The skippers of Texel now have at their disposal a significant portion of the national share TAC of sole and plaice. In Generally, they assimilate these rights to land a certain quantity of fish property of this quantity of always fish swimming in the sea Their fishing effort obviously tends to focus on the species they have "bought". They should refrain to do, spending to buy the quotas were and are therefore wasted costs highly unproductive - a real loss. "The rights to land" have therefore tend to become "Duty to capture," which can have ecological  consequences harmful. In addition to preventing the possibility to adapt to another type fishing and so the flexibility and resilience the quota system means that the absolute quantities of fish that rights holders can land fluctuate from year to year, and sometimes brutally. This fact, buying landing rights additional investment is precarious also lends itself to speculation considerable "right based on the percentage offering less security ...and marketability owners (Rose).

In addition, the regulations of the day Sea conflict with the interest increased quotas, which interfere with the transfer market because that if there is under-utilization of quotas, their market supply exceeds demand and prices fall. The worst fear is that shipowners pencil stroke replaces Brussels landing rights by days at sea regime Fishermen can adapt to a constantly mutation Many problems arise from the inclination of the for consistency  regulations applied all member states. These rules and regulations are not always meaning for some fisheries and they can cause "incentives perverse "and produce" effects harmful "(Acheson).
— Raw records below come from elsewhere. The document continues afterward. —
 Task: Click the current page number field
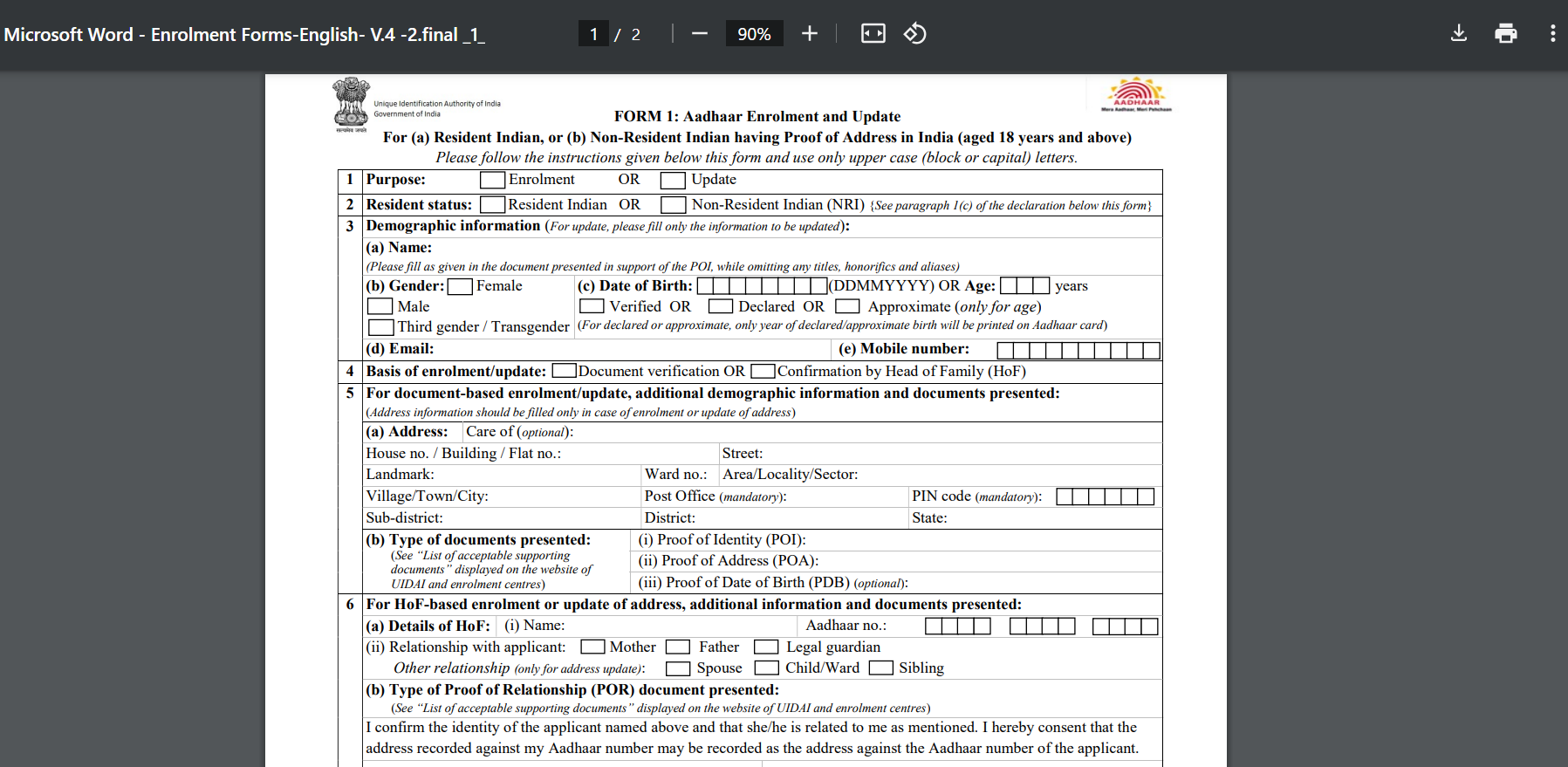593,34
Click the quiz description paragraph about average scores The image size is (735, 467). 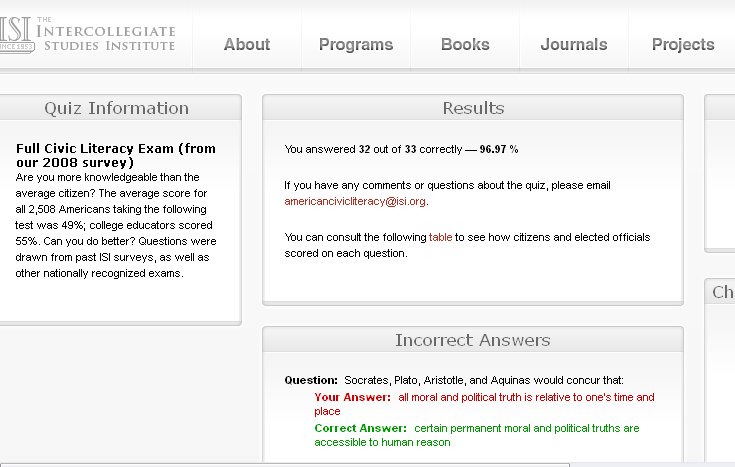tap(115, 225)
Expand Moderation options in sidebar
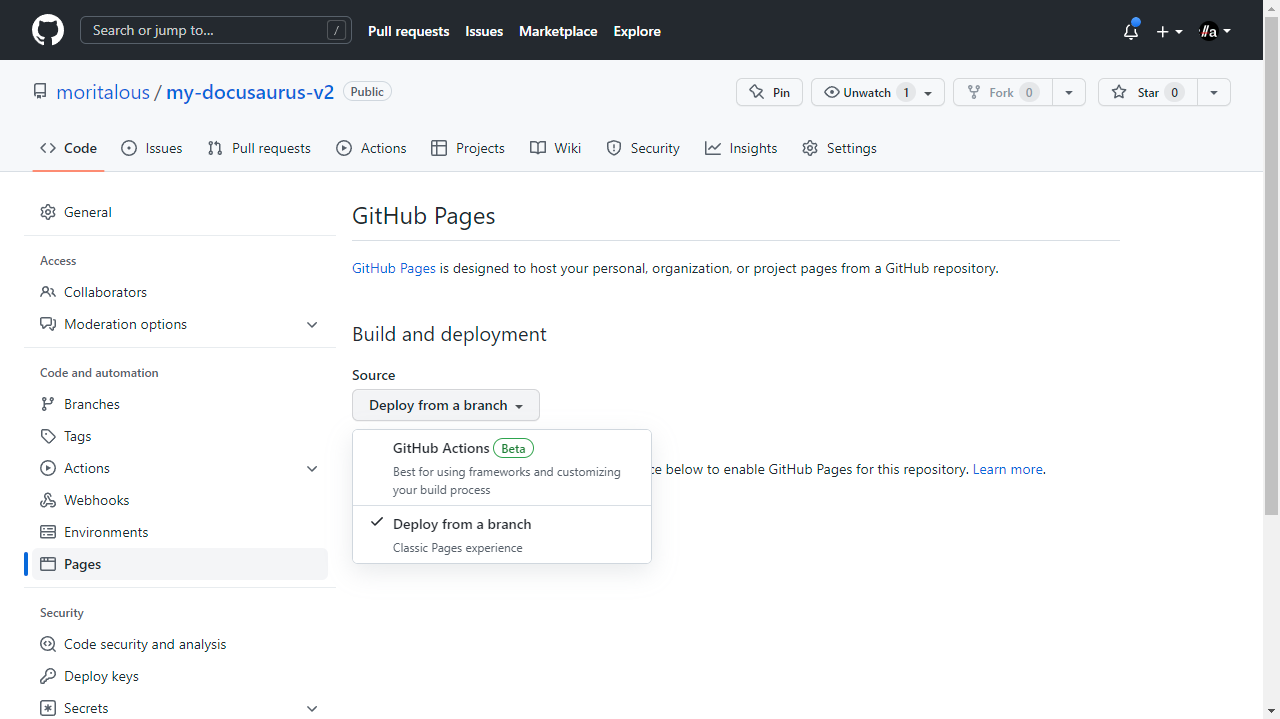1280x719 pixels. click(180, 324)
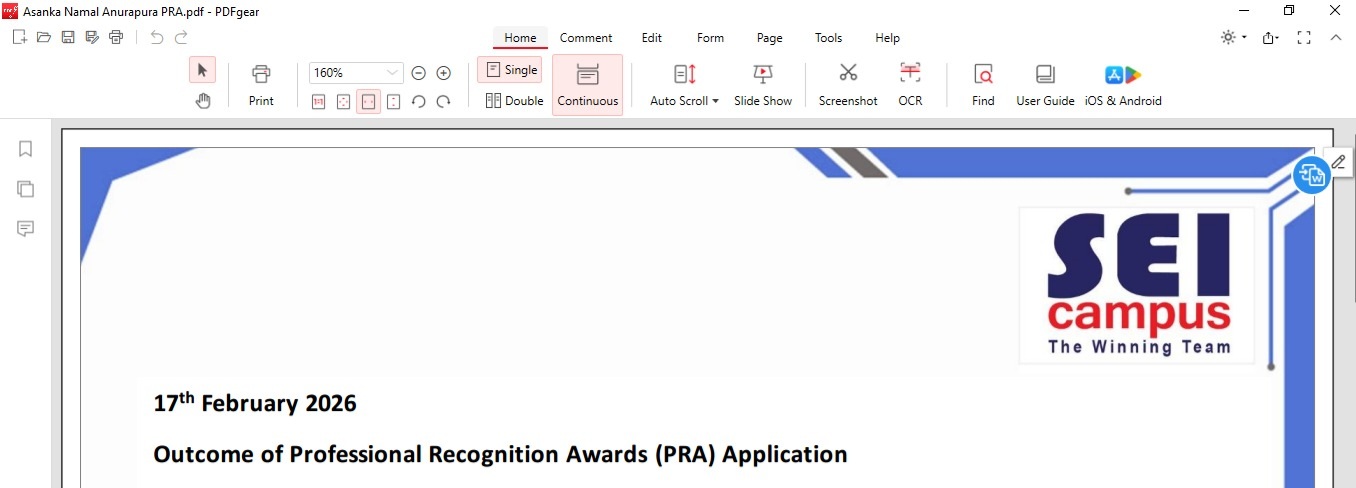
Task: Toggle Single page view
Action: point(510,70)
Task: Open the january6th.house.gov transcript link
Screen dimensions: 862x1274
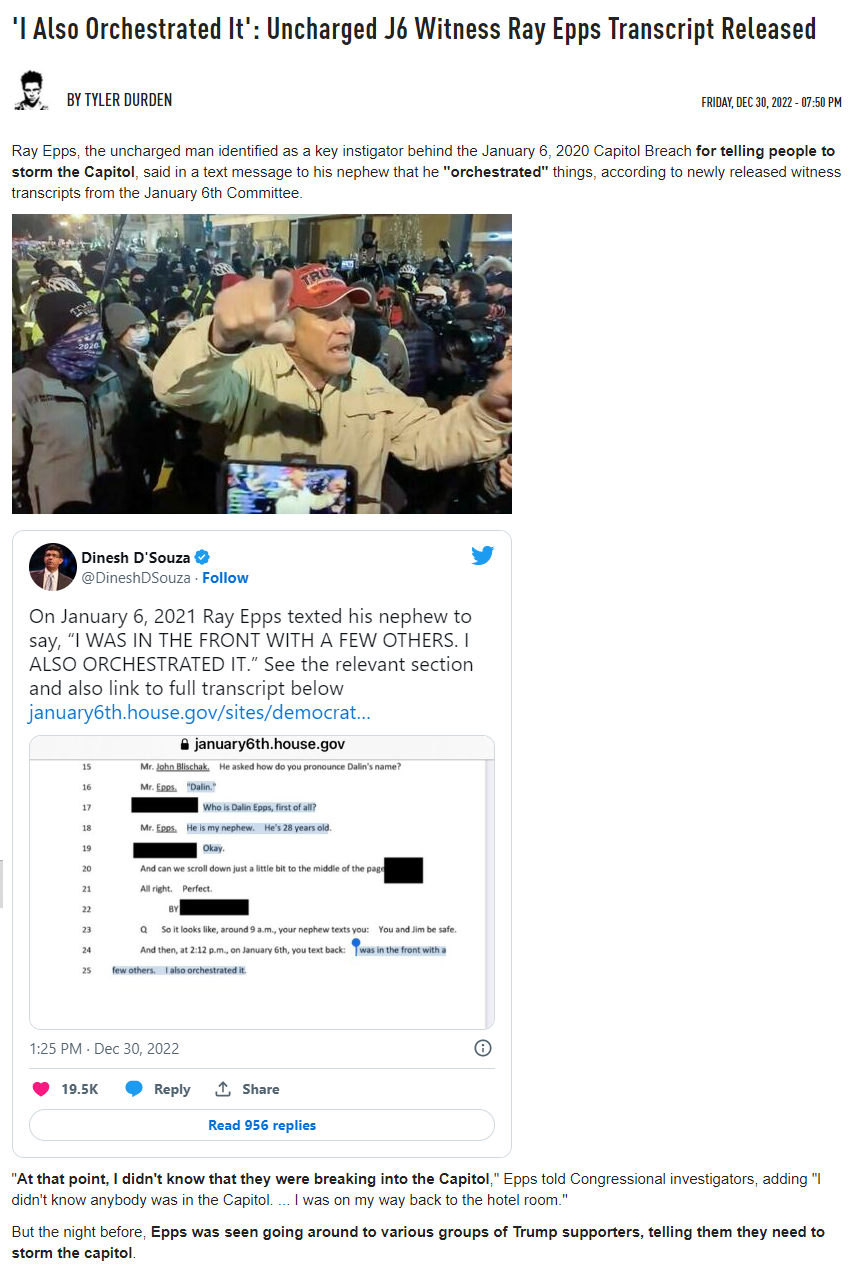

The  problem is that simplifications generic and homogenizing bystates (J. C. Scott) for a technocratic management environments fail the social and natural mostly because they are in contradiction with the knowledge local practices and expertise context that can not be  acquired in the field and experience. Situations discrete dynamic Composites are engineered to become standardized data aggregated into static and simplified to manage and control. However, such planning projects scale fail most time because they do not know what J. Scott calls "metis" whole range of skills and intelligence gained to adapt a natural human  environment constantly changing. " 

In this context, it could be a strategy reasonable goals  management, more attention supported the fishers 'knowledge' into extreme fluctuations account ecosystem, releasing the same modernist assumption that time of predictability associated with the project ecological sustainability (Palsson). These modes of knowledge must be reinstated in management structures and policy and ideally, users resource are closely associated in this process, because they are particularly affected by the outcome.

To adapt optimally these strategies should provide flexibility, given that Forces distant, capricious, contingent contributing to uncertainties and risk, affect local resources and their users. We should remind us that all structures governance "imply balance between stability and flexibility authority and representation, individual and society "(Hanna), while their results are difficult to predict and control. Thus, actors and communities continue to dependSocial Resilience: ability to cope with disturbances to environmental changes, political and social (Adger). 

At present, however, most economic concern fishermen Texel is how survive the current depression caused primarily by fuel prices n which are never reached such a level. If there are no signs the end of the crisis, owners will just what many their predecessors did in thepast to cope with difficult times for the love of their life.

Rob van Ginkel 

On a cold, dark, wet, sleet ridden morning.


Ryan shrugs off the sleet and rain as he guides another set of boxes packed with hake from the fishroom aboard the Gary M.